KTXKIKI commented 1 year ago

@hardikdava import json import base64 from PIL import Image import io from ultralytics import YOLO from supervision.detection.utils import extract_yolov8_masks import supervision as sv

def init_context(context): context.logger.info("Init context... 0%")

model_path = "yolov8m-seg.pt"  #  YOLOV8模型放在nuclio目录下构建

model = YOLO(model_path)

# Read the DL model
context.user_data.model = model

context.logger.info("Init context...100%")

def handler(context, event): context.logger.info("Run yolo-v8 model") data = event.body buf = io.BytesIO(base64.b64decode(data["image"])) threshold = float(data.get("threshold", 0.35)) context.user_data.model.conf = threshold image = Image.open(buf)

yolo_results = context.user_data.model(image, conf=threshold)[0]
labels = yolo_results.names
detections = sv.Detections.from_yolov8(yolo_results)

detections = detections[detections.confidence > threshold]
boxes = detections.xyxy
conf = detections.confidence
class_ids = detections.class_id

results = []

if boxes.shape[0] > 0:

    for label, score, box in zip(class_ids, conf, boxes):

        xtl = int(box[0])
        ytl = int(box[1])
        xbr = int(box[2])
        ybr = int(box[3])

        mask = extract_yolov8_masks(yolov8_results)  # 调用 extract_yolov8_masks 函数获取多边形区域的掩码

        results.append({
                "confidence": str(score),
                "label": labels.get(label, "unknown"),
                "points": [xtl, ytl, xbr, ybr,  mask],
                "type": "rectangle",})

return context.Response(body=json.dumps(results), headers={},
                        content_type='application/json', status_code=200)
KTXKIKI commented 1 year ago

yolov8 segment I try to but have many problem

hardikdava commented 1 year ago

@KTXKIKI I got it working. But I have some issue with lots of polygon points. I am working on it. I will let you know once it is working.
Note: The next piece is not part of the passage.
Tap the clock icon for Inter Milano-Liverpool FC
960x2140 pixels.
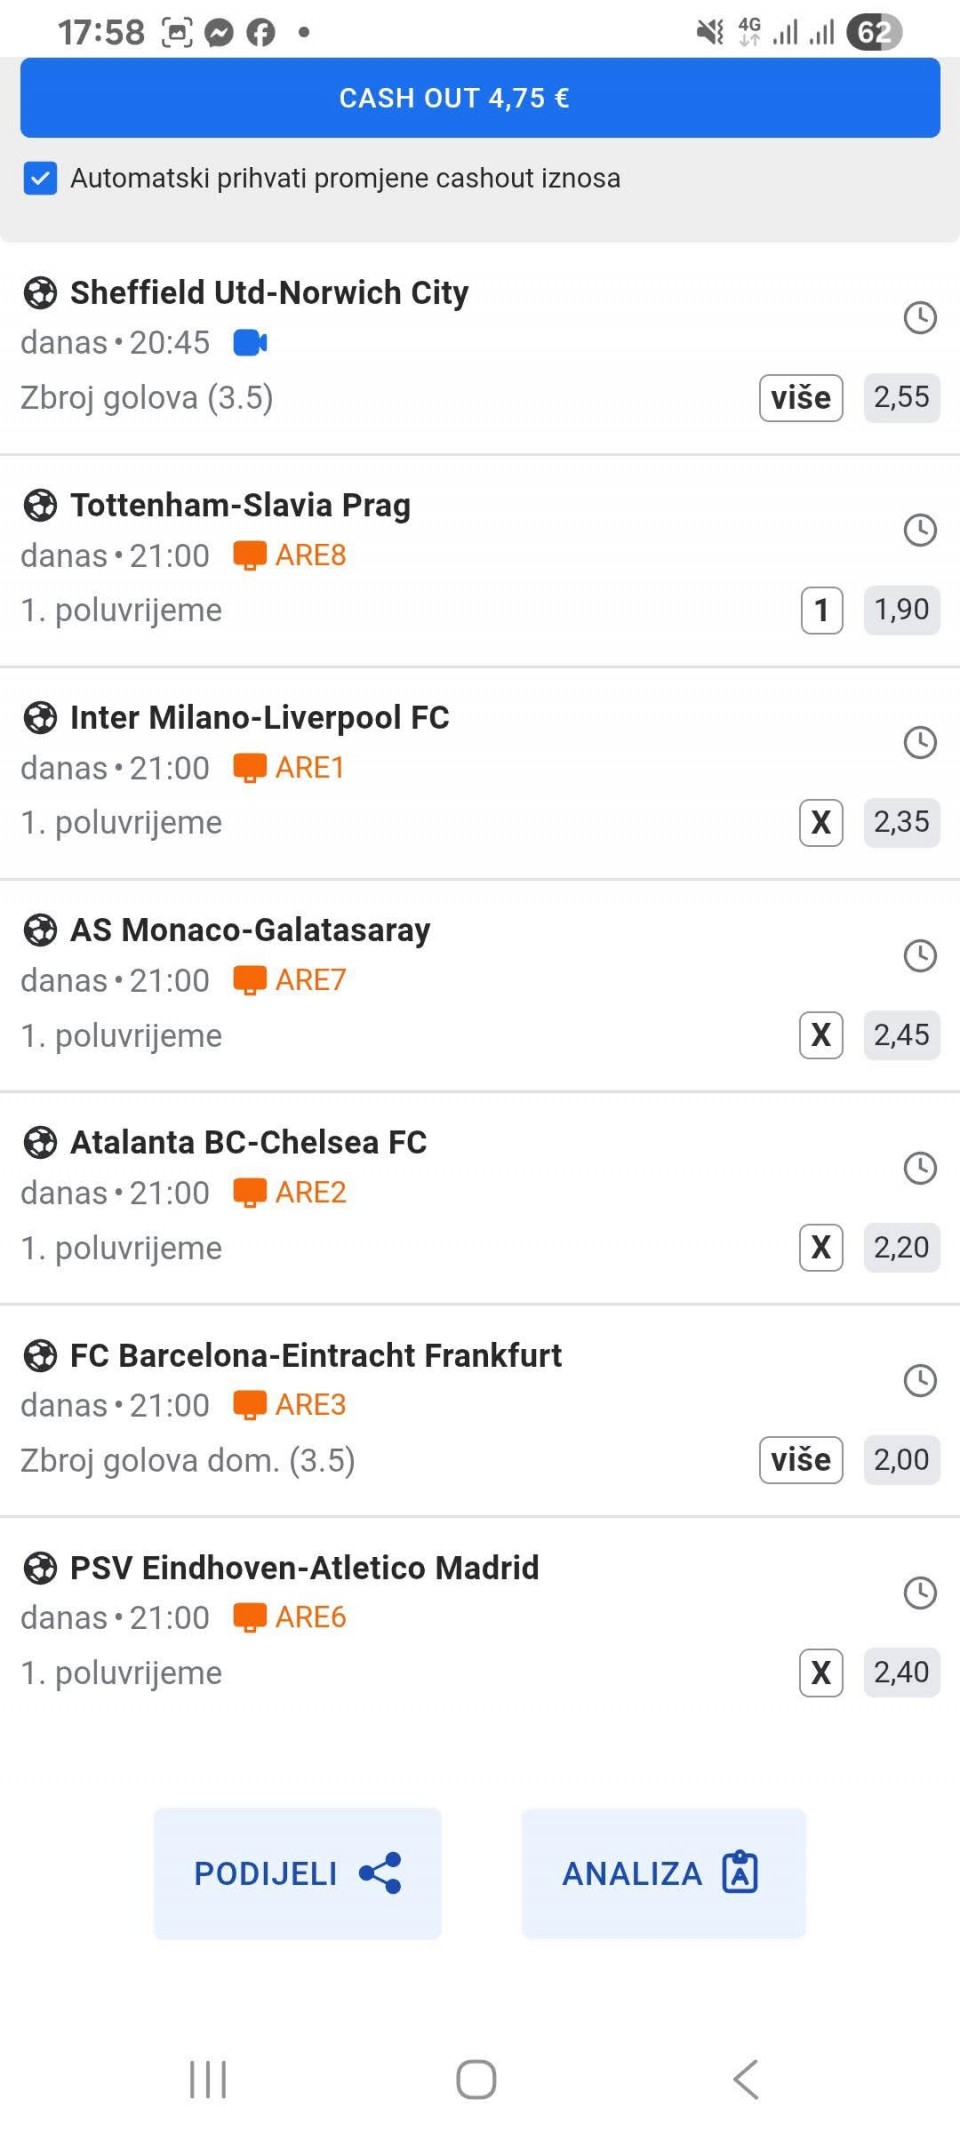coord(919,743)
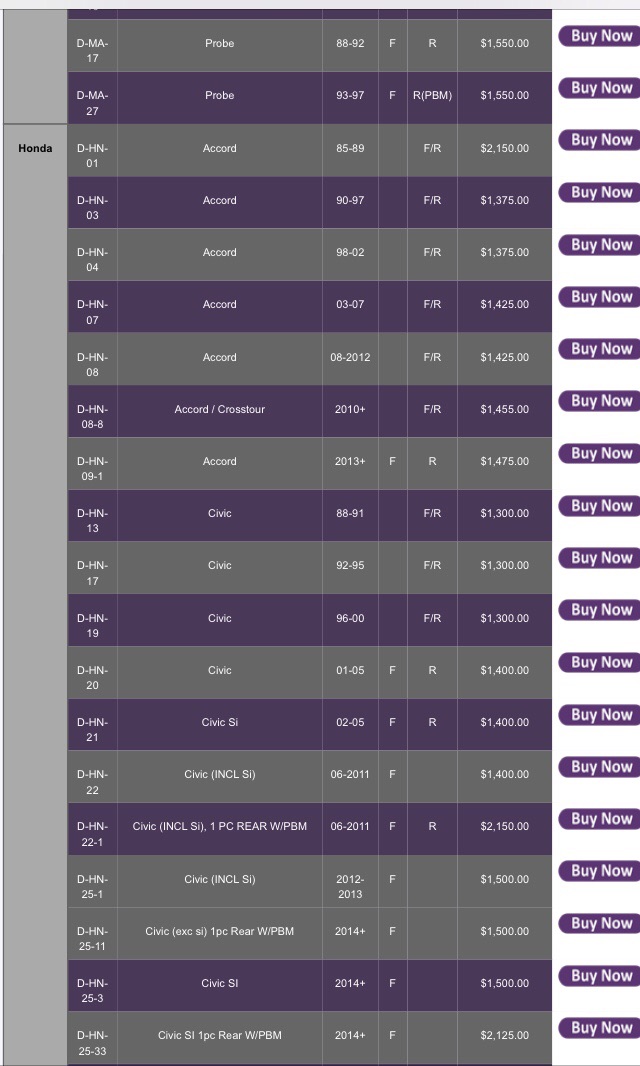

hardikdava commented 1 year ago

@KTXKIKI checkout implementation from #6491. I successfully added suport for segmentation. I hope this will be helpful to you.

KTXKIKI commented 1 year ago

@hardikdava Thank you very much. I have also tried many ways, but there are always problems

KTXKIKI commented 1 year ago

YOLOV8 classification also requires

rafaelgildin commented 3 weeks ago

@KTXKIKI Is there any way of using roboflow as a support here? I know it's a problem exposing the data publicly or having to pay, but they are abble to take from COCO and export as YOLO dataset. Let me know if you found another strategy.